Em 2010, a defesa da tese de doutorado O Mundo Negro: Relações Raciais e a Constituição do Movimento Negro Contemporâneo no Brasil, de Amílcar Araújo Pereira, se tornou um marco fundamental para os estudos sobre relações raciais no Brasil. A pesquisa, que aprofundou a compreensão sobre o movimento negro brasileiro e sua atuação política, social e cultural, abriu caminho para novas investigações e debates sobre a questão racial no país.
Quinze anos após sua defesa, a tese de Pereira continua sendo uma referência indispensável para pesquisadores, ativistas e todos aqueles interessados em compreender a complexidade das relações raciais no Brasil. A obra, que se tornou um clássico da historiografia brasileira, contribuiu significativamente para a descolonização do conhecimento histórico e para a valorização da história e da cultura afro-brasileiras. Este artigo tem como objetivo celebrar os 15 anos da defesa da tese O Mundo Negro e analisar seu legado para o campo dos estudos raciais no Brasil. A partir da análise da entrevista concedida por Amílcar Araújo Pereira, serão discutidos os principais avanços e desafios da pesquisa sobre o movimento negro nos últimos anos, bem como as perspectivas futuras para o campo.

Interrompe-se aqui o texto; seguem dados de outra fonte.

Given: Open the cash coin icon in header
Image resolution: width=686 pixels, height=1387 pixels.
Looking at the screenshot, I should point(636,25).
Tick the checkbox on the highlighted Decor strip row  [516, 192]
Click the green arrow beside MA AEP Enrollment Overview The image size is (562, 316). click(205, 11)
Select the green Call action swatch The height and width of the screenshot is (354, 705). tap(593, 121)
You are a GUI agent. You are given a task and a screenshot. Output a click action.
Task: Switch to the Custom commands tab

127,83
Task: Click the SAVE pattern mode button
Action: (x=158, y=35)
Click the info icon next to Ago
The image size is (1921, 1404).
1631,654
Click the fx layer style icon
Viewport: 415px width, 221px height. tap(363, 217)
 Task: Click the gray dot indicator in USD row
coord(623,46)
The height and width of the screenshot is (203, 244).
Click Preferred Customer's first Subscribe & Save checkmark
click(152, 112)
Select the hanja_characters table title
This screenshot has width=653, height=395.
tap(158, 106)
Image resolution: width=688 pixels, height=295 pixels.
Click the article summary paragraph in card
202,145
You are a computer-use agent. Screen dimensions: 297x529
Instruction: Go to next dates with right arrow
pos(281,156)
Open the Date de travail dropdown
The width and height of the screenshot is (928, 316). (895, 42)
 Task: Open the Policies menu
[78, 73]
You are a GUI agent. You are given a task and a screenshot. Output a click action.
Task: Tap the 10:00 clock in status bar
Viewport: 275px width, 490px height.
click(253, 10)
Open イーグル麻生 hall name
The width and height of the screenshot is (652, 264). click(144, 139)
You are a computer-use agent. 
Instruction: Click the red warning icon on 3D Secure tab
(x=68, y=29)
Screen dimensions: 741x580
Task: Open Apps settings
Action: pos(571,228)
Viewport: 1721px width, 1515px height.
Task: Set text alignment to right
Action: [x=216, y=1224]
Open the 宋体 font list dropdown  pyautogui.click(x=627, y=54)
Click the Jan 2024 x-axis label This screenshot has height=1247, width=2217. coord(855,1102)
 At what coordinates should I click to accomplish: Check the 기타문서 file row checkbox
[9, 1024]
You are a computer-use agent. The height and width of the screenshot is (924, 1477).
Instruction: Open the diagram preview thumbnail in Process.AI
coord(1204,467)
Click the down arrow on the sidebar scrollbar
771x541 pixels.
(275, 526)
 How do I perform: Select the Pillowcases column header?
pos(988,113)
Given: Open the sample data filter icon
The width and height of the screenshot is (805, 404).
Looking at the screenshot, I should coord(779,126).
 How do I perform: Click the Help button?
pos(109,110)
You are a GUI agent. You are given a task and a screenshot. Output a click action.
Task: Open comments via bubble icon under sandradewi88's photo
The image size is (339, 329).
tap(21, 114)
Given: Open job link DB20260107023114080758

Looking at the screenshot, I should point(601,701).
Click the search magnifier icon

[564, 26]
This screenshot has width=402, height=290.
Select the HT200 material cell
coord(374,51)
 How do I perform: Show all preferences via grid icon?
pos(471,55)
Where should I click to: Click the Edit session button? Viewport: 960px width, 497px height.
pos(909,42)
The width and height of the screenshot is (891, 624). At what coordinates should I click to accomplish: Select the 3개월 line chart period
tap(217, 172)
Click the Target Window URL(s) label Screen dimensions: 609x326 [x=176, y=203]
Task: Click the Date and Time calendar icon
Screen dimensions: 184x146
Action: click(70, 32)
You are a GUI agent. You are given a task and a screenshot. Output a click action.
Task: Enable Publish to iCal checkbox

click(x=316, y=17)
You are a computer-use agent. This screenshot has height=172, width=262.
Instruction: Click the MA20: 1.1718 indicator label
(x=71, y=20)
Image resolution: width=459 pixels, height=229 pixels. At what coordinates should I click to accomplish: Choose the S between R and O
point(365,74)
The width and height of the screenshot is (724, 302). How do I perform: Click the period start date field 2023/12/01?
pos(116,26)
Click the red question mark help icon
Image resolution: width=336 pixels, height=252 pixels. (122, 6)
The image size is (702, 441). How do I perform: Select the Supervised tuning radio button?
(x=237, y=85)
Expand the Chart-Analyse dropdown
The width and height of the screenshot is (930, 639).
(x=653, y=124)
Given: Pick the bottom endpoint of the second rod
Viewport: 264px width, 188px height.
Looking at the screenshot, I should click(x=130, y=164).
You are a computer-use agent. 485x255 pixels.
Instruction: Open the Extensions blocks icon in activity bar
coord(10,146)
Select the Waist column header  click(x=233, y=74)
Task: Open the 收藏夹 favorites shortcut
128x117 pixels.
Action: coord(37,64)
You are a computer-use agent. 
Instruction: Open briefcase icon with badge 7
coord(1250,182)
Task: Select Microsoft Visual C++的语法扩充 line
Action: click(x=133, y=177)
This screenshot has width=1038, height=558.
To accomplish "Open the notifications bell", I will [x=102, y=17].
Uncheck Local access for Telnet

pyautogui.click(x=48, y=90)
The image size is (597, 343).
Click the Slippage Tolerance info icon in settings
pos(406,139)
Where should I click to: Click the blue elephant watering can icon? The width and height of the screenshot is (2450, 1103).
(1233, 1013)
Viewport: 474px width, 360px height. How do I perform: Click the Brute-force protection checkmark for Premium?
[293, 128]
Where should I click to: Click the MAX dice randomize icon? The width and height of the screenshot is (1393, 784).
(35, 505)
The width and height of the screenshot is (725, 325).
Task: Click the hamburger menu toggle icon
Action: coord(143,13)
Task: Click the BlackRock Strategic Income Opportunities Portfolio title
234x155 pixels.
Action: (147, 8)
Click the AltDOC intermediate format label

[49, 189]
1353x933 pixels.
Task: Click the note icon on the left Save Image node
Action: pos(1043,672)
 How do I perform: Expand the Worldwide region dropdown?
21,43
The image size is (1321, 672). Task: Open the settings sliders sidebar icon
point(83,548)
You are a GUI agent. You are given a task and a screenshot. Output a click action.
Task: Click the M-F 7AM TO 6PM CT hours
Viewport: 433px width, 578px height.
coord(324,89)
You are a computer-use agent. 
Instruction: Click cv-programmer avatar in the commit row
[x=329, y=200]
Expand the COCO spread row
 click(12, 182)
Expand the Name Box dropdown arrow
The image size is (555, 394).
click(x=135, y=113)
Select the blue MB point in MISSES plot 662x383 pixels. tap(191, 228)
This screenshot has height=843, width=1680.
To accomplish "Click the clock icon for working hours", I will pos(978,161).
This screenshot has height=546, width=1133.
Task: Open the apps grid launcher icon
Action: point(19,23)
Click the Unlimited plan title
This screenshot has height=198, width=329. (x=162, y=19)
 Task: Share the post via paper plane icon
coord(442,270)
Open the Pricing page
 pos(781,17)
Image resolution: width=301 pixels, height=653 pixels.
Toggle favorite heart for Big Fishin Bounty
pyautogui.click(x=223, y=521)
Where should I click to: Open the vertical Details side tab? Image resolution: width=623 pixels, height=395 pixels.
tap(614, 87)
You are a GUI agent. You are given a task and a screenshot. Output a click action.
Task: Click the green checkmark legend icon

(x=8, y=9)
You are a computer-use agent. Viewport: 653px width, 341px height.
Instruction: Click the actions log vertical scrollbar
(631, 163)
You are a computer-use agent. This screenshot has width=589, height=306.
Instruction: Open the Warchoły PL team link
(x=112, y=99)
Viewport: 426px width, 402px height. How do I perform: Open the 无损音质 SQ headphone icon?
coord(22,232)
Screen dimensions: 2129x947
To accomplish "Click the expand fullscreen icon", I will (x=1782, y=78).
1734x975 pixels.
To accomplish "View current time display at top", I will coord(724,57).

Quando Amílcar Araújo Pereira defendeu sua tese de doutorado, o campo dos estudos raciais no Brasil ainda enfrentava diversos desafios. A despeito dos avanços conquistados pelo movimento negro nas décadas anteriores, como a promulgação da Lei 10.639/2003, que tornou obrigatório o ensino de história e cultura afro-brasileira e indígena nas escolas, a pesquisa sobre relações raciais ainda era considerada marginal dentro do universo acadêmico.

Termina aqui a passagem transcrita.